(Data excerpts)
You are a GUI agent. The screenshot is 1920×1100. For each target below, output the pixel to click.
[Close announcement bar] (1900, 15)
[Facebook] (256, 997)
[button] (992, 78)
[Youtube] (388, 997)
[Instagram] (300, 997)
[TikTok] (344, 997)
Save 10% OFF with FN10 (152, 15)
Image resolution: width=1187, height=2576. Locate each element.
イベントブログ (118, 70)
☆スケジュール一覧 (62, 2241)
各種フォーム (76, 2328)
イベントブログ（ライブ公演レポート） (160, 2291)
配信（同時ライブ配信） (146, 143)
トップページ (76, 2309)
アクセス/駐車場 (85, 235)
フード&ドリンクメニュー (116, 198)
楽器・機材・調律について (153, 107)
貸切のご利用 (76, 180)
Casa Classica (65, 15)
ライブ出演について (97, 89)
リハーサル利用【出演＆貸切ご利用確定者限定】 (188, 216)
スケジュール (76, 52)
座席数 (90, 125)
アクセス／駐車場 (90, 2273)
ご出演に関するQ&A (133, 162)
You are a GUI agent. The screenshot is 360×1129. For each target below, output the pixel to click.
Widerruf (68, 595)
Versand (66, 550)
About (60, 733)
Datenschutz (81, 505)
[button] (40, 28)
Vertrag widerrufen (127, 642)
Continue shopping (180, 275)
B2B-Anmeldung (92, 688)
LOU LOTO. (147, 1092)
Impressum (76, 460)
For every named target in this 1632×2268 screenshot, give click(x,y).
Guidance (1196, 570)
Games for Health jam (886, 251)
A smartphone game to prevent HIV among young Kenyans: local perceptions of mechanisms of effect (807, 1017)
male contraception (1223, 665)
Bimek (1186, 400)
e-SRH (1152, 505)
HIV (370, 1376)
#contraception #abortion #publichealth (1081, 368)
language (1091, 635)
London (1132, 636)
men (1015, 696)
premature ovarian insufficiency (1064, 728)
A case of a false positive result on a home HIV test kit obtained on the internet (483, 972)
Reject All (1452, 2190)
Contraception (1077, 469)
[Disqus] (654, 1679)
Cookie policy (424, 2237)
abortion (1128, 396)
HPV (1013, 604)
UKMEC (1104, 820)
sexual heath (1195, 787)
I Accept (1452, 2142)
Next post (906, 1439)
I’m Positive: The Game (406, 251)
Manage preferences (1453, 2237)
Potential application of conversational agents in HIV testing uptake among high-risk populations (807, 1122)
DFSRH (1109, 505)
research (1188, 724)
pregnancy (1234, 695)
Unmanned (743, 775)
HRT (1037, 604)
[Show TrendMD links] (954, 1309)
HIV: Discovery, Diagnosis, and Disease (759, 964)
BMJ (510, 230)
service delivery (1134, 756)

▶ EXERCISE DIRECTIONS: Pull out each line of the entries that contains "screenshot".

▶ THE ANSWER:
You are a GUI agent. The screenshot is 1920×1100. For each target below, output the pixel to click.
You are a GUI agent. The screenshot is 360×1129. For each target below, output the pixel to click.
For every named target in this 1632×2268 screenshot, give click(x,y).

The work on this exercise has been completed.